[cairo] Cool stuff

Mon Aug 31 02:32:32 PDT 2009

Excerpts from Behdad Esfahbod's message of Mon Aug 31 03:46:56 +0100 2009:
> Hi Chris,
> 
> Doing a very very highlevel review of your 180-commit push, I've got to say, 
> WOW, where do you find the time to generate so much code?!

Meh, some of that code has been in development for a long time. It was
only recently, with some real world cairo-traces, that I had the courage
to see how well the self-intersection remover fared. And then it was
just a matter of seeking out the worst regressions, and improving the
performance until it would cause no impact on firefox (for at least my
common uses and the talos test suite). I was fortunate there that
firefox tries very hard not to do anything might hit a slow-path in
cairo.

> Do you mind writing a few paragraphs about all the new coolness?  And all the 
> different bits and pieces in src/ now?

A couple of the more superficial changes first:
 * The skia backend. This is an update of Vlad's backend to pass
   everything that we can to Skia to use natively. It requires a
   recent build of skia and '--enable-skia --with-skia=/path/to/skia/'
   passed to configure. Like the qt backend this allows us to sanity
   check our code-paths, and my impression was that it was quite
   favourable towards cairo -- though I did not spend any time ensuring
   I had built Skia correctly for my system.

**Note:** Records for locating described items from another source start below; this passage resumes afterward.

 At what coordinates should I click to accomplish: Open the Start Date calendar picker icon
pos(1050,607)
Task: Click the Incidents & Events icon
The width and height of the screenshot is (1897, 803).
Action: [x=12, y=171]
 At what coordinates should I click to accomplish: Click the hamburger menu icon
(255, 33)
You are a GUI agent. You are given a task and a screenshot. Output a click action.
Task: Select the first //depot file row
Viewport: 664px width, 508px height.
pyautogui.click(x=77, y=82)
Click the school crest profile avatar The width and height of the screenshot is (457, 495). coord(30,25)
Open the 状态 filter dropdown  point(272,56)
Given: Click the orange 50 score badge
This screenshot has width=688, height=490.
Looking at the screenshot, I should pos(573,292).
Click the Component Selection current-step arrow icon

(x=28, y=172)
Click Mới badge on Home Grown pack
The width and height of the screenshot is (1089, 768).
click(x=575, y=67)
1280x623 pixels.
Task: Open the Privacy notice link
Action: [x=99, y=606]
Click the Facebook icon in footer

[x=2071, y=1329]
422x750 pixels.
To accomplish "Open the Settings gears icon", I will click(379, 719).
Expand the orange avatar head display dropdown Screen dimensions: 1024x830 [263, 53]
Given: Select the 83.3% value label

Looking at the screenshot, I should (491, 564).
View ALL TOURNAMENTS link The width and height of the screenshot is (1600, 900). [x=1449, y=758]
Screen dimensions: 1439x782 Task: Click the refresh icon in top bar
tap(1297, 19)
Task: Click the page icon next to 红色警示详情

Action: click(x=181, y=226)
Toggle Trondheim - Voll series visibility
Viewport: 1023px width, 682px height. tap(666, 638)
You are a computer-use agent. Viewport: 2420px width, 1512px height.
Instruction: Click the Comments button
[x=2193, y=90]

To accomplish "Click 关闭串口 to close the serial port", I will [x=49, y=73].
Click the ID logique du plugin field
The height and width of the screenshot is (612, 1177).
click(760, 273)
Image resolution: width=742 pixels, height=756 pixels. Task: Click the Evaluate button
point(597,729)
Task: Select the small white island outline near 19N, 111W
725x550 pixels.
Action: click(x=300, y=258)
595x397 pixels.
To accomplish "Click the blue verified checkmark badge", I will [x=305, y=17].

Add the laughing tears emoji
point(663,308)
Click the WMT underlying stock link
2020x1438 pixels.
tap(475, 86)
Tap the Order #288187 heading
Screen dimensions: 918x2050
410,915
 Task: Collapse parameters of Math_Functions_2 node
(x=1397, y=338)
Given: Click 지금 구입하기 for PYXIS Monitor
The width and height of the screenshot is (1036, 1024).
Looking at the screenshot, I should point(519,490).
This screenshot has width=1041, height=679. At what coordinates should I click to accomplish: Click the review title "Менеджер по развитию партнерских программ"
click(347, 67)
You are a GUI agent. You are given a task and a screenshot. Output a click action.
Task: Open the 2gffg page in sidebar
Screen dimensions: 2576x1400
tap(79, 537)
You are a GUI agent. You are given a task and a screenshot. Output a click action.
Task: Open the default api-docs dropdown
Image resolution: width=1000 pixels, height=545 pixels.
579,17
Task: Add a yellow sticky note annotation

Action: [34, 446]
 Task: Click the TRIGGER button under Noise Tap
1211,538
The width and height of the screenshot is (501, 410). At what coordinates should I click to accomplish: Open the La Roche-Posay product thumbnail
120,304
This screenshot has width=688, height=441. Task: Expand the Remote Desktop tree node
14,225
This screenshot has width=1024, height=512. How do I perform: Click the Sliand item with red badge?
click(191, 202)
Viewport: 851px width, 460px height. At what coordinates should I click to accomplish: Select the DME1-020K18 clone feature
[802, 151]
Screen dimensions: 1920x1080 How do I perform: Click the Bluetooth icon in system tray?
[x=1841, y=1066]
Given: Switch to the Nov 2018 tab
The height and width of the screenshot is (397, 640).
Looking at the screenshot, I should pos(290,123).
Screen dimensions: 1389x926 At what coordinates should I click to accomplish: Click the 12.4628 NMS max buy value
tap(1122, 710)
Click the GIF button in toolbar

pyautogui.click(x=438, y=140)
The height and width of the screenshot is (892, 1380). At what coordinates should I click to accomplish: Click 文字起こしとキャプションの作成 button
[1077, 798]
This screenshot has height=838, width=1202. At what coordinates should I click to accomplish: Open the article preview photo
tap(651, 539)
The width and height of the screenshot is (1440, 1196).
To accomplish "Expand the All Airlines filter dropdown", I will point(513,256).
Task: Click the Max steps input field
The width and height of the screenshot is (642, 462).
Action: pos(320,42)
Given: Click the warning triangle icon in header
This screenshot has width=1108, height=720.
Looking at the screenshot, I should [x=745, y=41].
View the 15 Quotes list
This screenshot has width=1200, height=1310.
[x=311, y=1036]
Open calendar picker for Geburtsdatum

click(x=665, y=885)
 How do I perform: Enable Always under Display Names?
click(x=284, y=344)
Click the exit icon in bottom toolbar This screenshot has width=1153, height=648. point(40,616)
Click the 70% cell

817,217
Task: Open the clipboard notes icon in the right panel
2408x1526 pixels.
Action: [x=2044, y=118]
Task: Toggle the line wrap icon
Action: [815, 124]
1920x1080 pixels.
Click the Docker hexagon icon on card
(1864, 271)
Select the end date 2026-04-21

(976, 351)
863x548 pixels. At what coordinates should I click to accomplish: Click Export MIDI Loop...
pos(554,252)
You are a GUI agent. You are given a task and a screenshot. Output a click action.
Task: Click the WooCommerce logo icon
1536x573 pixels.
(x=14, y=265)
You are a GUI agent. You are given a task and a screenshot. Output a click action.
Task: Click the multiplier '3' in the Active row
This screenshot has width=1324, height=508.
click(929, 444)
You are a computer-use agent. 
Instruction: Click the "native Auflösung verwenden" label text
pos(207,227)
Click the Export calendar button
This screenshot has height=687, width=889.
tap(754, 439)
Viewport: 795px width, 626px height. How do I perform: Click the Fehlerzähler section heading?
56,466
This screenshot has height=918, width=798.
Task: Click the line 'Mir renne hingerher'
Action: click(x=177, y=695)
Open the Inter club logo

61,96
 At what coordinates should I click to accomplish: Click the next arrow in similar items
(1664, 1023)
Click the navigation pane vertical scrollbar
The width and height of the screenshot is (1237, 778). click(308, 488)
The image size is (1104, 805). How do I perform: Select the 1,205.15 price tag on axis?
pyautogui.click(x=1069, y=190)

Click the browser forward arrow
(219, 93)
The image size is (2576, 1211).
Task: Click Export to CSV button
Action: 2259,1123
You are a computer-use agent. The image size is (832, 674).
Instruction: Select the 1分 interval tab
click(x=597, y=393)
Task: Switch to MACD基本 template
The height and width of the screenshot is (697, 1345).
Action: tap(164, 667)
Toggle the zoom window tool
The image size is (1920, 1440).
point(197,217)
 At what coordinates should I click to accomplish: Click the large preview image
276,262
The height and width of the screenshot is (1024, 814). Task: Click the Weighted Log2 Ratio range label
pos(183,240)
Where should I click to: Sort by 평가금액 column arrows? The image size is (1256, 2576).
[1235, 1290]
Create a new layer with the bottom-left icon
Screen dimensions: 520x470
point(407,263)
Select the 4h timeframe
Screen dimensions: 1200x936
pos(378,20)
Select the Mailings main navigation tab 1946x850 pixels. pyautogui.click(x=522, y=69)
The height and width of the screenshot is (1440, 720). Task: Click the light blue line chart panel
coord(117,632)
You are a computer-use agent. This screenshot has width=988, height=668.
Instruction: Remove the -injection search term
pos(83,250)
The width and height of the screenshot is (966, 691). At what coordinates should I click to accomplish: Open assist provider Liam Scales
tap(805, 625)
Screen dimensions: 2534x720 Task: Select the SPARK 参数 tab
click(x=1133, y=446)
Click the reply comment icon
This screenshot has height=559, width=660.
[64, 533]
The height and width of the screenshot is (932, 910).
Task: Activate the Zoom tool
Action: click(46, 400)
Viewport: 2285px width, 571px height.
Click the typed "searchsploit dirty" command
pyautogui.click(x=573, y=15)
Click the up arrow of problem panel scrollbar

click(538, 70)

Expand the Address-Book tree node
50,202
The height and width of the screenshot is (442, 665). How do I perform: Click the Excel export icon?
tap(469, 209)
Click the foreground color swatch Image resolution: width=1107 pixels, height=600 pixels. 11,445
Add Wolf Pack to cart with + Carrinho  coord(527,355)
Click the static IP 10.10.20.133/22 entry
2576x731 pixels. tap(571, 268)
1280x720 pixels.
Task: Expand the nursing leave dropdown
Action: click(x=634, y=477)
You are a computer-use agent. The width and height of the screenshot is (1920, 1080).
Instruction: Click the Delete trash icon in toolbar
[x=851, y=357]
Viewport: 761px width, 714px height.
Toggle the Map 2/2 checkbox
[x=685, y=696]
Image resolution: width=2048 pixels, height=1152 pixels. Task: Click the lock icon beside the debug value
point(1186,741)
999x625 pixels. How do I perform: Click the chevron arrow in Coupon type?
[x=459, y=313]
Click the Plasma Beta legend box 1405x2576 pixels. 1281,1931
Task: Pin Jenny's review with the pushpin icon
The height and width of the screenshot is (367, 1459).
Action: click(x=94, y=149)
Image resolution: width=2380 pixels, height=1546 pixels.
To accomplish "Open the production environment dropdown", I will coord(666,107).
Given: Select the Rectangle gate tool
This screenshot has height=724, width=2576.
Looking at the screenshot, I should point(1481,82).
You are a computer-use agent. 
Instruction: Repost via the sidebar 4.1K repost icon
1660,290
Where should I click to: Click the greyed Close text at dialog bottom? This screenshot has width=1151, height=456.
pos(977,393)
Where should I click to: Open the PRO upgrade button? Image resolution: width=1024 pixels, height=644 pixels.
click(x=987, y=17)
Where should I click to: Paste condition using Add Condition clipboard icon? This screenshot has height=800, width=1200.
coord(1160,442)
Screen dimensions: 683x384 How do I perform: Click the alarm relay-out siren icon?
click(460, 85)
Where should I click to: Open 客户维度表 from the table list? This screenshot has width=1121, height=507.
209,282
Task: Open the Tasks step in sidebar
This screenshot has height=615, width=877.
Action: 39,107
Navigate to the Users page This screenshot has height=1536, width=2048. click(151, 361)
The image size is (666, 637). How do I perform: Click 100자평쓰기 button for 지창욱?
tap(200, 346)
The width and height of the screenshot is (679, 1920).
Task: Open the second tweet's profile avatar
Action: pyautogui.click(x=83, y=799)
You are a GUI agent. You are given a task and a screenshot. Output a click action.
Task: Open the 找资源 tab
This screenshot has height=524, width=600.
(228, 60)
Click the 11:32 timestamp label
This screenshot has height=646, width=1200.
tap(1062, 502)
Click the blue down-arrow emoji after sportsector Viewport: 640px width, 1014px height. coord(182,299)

 * The Tee surface. This is a simple surface that has been talked about
   for some time, but without any pressing need for its inclusion. The
   idea (which hopefully I've remembered correctly from Behdad's
   outline) is that the tee uses a single master surface for which any
   query on the surface is redirected and one or more slaves. All
   drawing operations are then sent to both the master and all the
   slaves. (This was made significantly easy by making the clip part of
   the explicit drawing operation.) Essentially this allows us to clone
   the output to multiple different surface - initially used only for
   logging/recording purposes.

 * The XML surface. Again another very simple surface that was added
   solely to record the sequence of operations that constituted this
   surface. The distinguishing factor is that its output is both very
   simple and explicit (e.g. no resource references for patterns, a
   surface pattern is either represented as an image or by its complete
   sequence of operations). My purpose behind adding such a 'useless'
   output is so that I could simply capture the complete state and feed
   it into a hierarchical delta-debugger to perform state bisection.
   (The XML format is then convenient since there is large body of DOM
   parsers - though the style of output is very simple to convert into a
   CairoScript trace using a simple/fast SAX parser.)

So those are the insignificant changes off the top of my head. Given
time and motivation I will keep working on the delta-debugger, which
will give a clear use case for the XML/tee surfaces. The current wip is
util/cairo-sphinx which at the moment will emit traces for every context
(captured from a live application) that differ between clients (for
which I use LD_PRELOAD to explicitly set the cairo version to use).

On to the good stuff!

The work on tackling performance took 3 overlapping themes.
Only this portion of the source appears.